With the youngest population in the world, and in newsreels when our leaders do acknowledge that our young population is the natural resource India should be banking upon, the degradation of the quality of education in India, at all strata, in all dimensions, is something that must have already alarmed us, and because it hasn’t sent that shiver of scare, the situation is more hopeless.
The afore made claims, might already have got some of you thinking that I am being a pessimist, or I am simply exaggerating.
When the media has been consistently portraying that the young India is shining, and glowing, and transforming the world with its softwares and startups, how can it be that our education system is failing?
In this post, I will not even delve into the hoax that our public education system for schooling is turning into, except for in a handful of states across India. I shall reserve this for a detailed treatment in a subsequent post, and will focus on the nuances of the higher education system which has deteriorated gravely.
I teach in an undergraduate engineering college. This has given me exposure to the in’s and out’s of the education system, which otherwise would have been only a single dimesnsional opinion as a student. Not specific about the place where I teach (this place is in some ways better than the average of the whole system).
Although the problems I am going to mention are fundamentally structural, I would hold the students equally responsible for not having the vision or conviction to work towards changing the process, of which they are the engines and fuel.
The reality of most of the students, teachers, because the framework of the education system is also ‘marks driven’, seems highly contorted. Marks based evaluation, and marks for regurtitation and not for recognising ingenuity in thinking is the fundamental context of recognising the grades of students.
Formal classroom learning, without even a bit of thinking about the pros and cons of the ideas being professed, both at the teacher and the student’s level is acting the primary deterrent in this pseudo learning-pseudo evaluation system.

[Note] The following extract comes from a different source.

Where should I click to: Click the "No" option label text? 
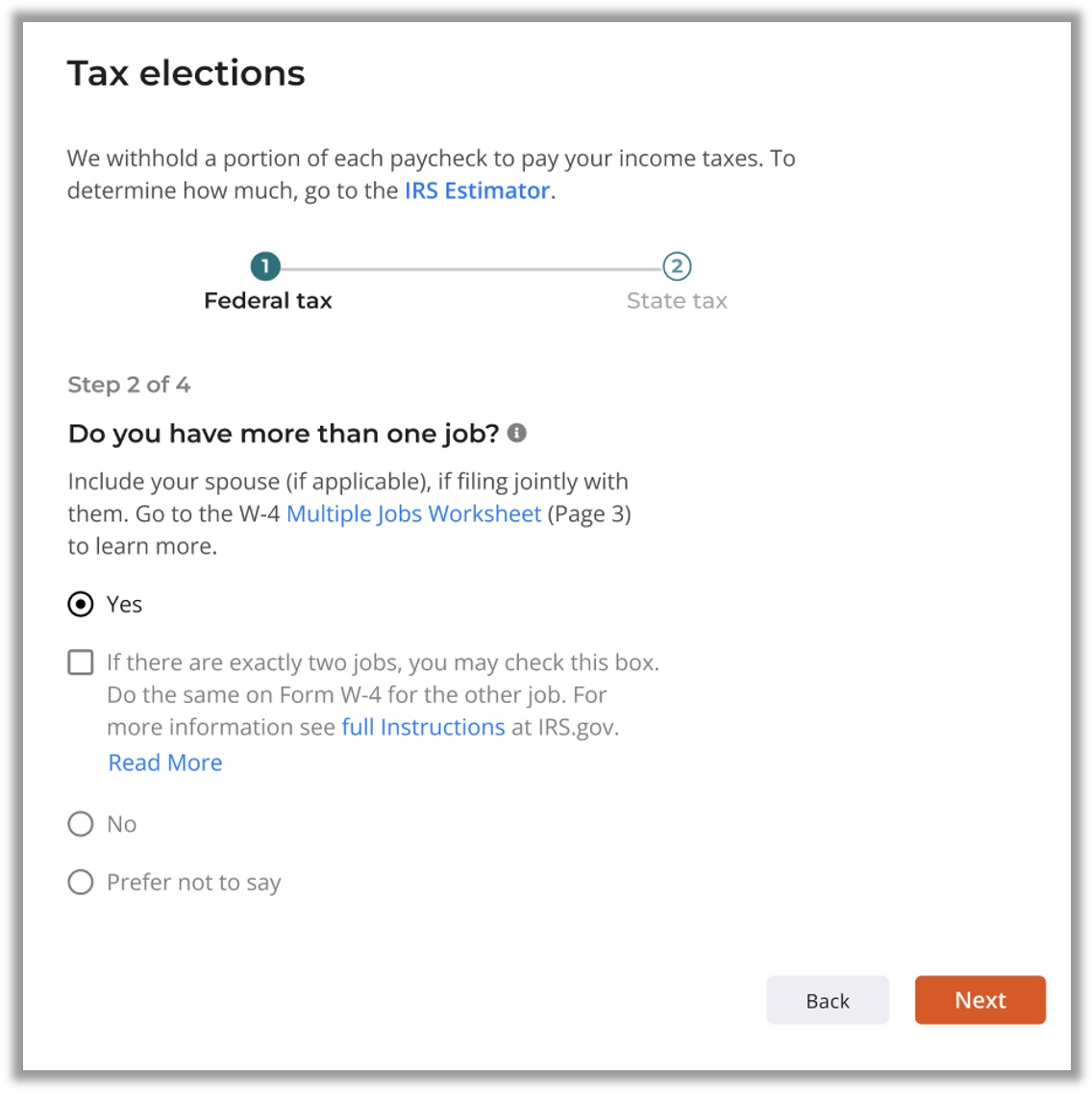pos(122,825)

The marks, while firstly do not correctly reflect the comprehension of the students, and never attempt to test the ability of them to improvise these ideas are treated almost with a holy status by the students, and the whole trade of marks is an unfortunate draining of human resource.
Questions and answers, not real life problems and solutions are being projected as the reality of learning a course. With such a fundamental flaw, how can one expect students to learn anything at all, in the true sense?
Incentive is not learning
And when, some students or teachers do realise the flaws and lacunae due to the psuedo learning, and try to stretch themselves to some extent all they find themselves to be is a small minority who have to put enormous amount of effort, because the majority is sedating dormantly on the opposite side.

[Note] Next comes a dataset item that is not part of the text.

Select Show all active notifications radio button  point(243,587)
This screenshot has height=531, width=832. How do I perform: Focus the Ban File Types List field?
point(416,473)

Out of the box thinking, activity based learning, unstructured solutions are all tabooed and booed. There is no impetus to encourage these trends of improving the stagnation, but only discouraged harshly. The true incentive is not learning, but scoring marks, which almost in a mythical manner is necessary so that it would help the students get to a decent overall average, so that they can apply for an IT job!
I have heard students and equally teachers say, “What is the use of studying an electronics or a mechanical concept, if all they want to and will end up doing is code in C, Java or update spreadsheets!”. While this might be true, they are failing to see that many highly qualififed engineers are not firstly highly qualified in their domains and are engaged in mediocre jobs is because the education they were supposed to have, and that which was to enable them to think independently, and to encourage entrpreneurs in them, or a conviction to do what they really should have done are drowned under the chaos of “placements, jobs, IT”!

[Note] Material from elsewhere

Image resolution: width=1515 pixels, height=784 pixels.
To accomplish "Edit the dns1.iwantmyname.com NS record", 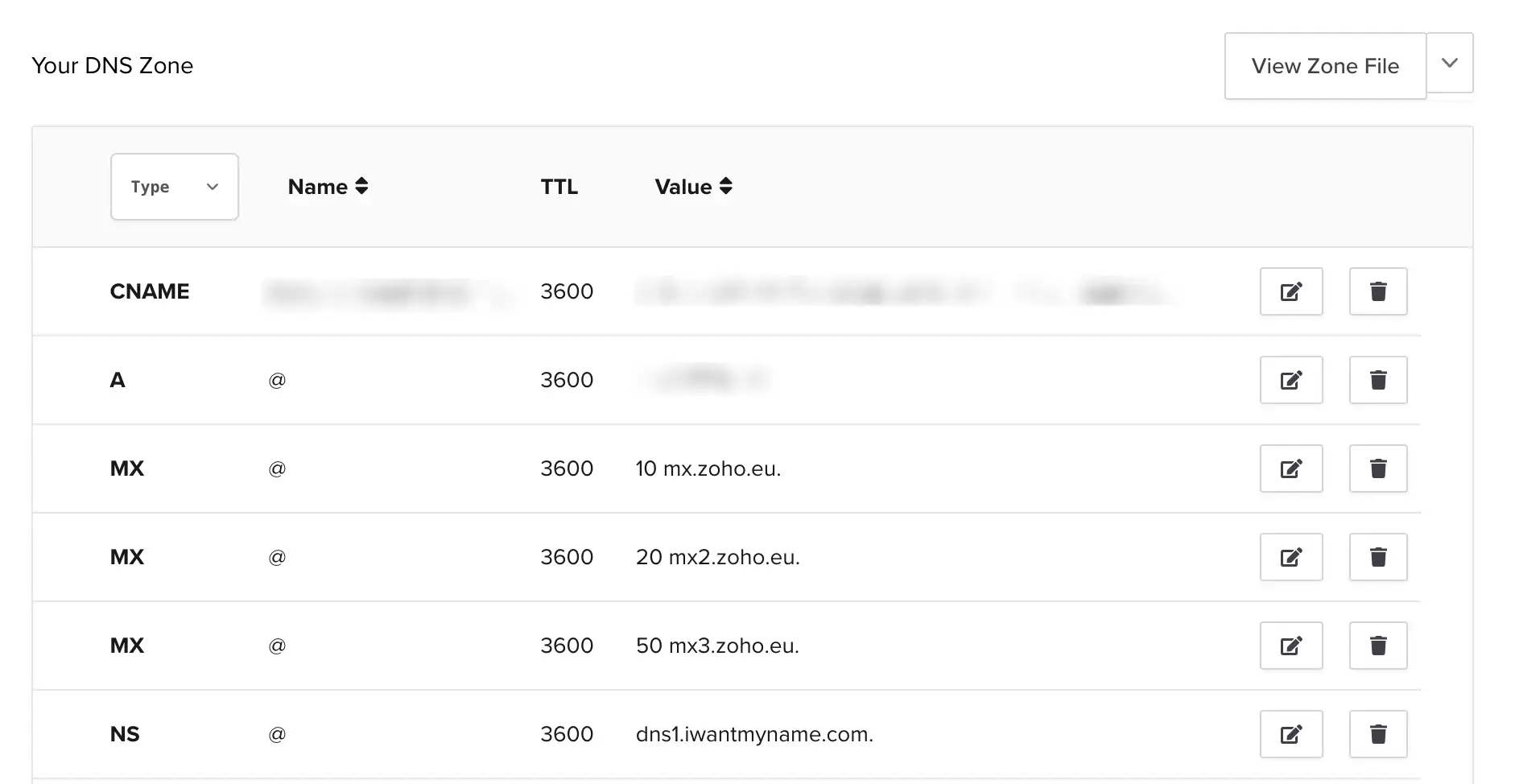I will coord(1291,734).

I totally blame students here. And based on my own experiments in evaluating students, they are exceptionally good at rote learning, and because they are so good at regurgitating, the necessity of original ideas in many cases seem to get redundant and even with effortful thinking there isn’t any scope for ingenious answers at all.
This develops into a servile attitude, where the system has efficiently created employees who are willing to do what is asked them of, and are never bothering themselves with the more important questions of solving problems themselves.
Lack of collaboration and hands on
The streamlining of different branches of engineering for example, while is for convenience, the prospects of collaboration are also buried with this for-convenience structure. There is very little scope for collaboration, as facilitated by the system and because it is not prescribed by the University or in the syllabus, even the thought of collaboration is perceived as unholy and decried against.
And we have failed.
Not just these aspects, each of you would have experienced multiple layers of these problems, or even more. The unfortunate calamity of a structured framework that is taking toll on its resources is the gravest hinderance to the dreams of development and self sustenance of young minds, and a country full of youg minds.